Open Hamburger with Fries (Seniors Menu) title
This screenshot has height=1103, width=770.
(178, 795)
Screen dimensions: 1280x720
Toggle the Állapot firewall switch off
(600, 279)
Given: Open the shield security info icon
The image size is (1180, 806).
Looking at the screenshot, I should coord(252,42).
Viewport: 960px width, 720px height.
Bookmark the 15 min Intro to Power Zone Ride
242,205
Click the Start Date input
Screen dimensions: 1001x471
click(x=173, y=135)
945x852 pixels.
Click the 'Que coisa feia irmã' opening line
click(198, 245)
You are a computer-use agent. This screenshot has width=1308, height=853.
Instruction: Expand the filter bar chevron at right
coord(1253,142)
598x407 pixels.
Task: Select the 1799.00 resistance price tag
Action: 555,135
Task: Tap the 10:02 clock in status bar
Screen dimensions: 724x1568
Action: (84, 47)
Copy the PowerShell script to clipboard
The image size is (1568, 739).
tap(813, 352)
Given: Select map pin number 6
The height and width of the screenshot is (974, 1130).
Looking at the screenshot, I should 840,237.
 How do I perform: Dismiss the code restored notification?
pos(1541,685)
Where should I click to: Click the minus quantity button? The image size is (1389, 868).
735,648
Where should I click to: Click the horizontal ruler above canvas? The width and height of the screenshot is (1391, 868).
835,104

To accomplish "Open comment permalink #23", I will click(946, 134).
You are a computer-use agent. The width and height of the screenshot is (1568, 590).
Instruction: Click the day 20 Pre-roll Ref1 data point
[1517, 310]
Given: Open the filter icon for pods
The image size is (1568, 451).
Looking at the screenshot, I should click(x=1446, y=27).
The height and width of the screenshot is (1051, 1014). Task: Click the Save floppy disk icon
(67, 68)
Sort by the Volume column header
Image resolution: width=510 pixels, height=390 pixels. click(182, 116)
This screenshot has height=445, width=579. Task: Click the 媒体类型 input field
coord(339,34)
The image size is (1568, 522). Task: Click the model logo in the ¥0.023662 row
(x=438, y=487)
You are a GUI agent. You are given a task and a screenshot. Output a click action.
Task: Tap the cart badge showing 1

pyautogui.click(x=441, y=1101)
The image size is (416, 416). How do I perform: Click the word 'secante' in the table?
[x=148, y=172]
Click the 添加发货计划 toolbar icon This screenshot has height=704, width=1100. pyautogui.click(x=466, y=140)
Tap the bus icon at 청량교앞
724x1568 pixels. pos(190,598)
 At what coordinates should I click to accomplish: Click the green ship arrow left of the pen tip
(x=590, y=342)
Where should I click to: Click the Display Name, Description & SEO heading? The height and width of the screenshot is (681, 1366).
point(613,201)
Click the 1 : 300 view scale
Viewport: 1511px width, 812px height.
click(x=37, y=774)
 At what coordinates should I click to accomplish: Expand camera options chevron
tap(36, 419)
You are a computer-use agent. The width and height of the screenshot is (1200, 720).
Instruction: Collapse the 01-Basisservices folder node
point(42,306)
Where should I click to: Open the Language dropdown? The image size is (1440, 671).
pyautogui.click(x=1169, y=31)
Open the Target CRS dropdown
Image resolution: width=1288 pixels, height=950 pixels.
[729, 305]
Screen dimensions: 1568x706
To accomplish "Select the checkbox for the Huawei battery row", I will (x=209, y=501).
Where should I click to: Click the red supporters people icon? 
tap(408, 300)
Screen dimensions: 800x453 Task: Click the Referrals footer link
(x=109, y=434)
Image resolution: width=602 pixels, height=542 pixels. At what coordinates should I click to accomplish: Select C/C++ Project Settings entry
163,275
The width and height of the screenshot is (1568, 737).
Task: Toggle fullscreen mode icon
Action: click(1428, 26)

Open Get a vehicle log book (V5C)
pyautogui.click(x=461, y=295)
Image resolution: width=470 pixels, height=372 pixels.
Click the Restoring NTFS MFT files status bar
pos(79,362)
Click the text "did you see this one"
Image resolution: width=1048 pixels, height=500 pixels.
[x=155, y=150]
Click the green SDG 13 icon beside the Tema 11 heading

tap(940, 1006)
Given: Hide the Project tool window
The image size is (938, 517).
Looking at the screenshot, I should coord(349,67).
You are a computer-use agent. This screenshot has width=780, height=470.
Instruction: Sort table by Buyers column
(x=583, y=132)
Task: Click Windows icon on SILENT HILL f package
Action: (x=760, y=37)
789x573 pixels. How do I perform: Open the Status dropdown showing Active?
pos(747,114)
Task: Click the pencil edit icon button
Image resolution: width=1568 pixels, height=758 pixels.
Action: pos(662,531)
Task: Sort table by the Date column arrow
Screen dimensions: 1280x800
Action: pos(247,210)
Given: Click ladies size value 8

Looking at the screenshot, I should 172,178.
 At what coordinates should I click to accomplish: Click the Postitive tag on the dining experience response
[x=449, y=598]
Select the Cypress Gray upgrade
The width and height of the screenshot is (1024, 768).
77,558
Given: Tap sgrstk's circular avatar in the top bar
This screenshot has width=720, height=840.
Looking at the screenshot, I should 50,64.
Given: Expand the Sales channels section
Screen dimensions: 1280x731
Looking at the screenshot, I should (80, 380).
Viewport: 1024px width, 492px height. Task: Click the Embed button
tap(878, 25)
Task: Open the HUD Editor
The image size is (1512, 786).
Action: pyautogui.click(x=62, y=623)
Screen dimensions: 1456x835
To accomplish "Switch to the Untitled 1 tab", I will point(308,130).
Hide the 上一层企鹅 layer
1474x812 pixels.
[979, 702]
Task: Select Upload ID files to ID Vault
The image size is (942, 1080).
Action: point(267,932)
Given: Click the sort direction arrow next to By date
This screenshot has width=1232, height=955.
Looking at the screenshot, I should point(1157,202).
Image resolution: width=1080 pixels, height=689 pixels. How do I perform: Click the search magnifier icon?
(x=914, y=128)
----------
• WHAT THIS TASK INVOLVES
Each line of the data that holds "agent" should be copied.

• TASK RESPONSE
You are a computer-use agent. This screenshot has width=1308, height=853.
You are a computer-use agent. The width and height of the screenshot is (1568, 590).
You are a GUI agent. You are given a task and a screenshot. Output a click action.
You are a computer-use agent. The width and height of the screenshot is (1200, 720).
You are a computer-use agent. This screenshot has width=780, height=470.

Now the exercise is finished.